▶ [Your assignment] Copy the lines verbatim, beginning with the line that contains "You are a GUI" and continuing through the end of the data, and only those lines.

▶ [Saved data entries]
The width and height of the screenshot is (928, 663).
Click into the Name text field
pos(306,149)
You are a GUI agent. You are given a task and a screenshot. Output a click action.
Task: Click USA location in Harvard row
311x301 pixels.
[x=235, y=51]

▶ [Result for this task]
You are a GUI agent. You are given a task and a screenshot. Output a click action.
Task: Click USA location in Harvard row
311x301 pixels.
[x=235, y=51]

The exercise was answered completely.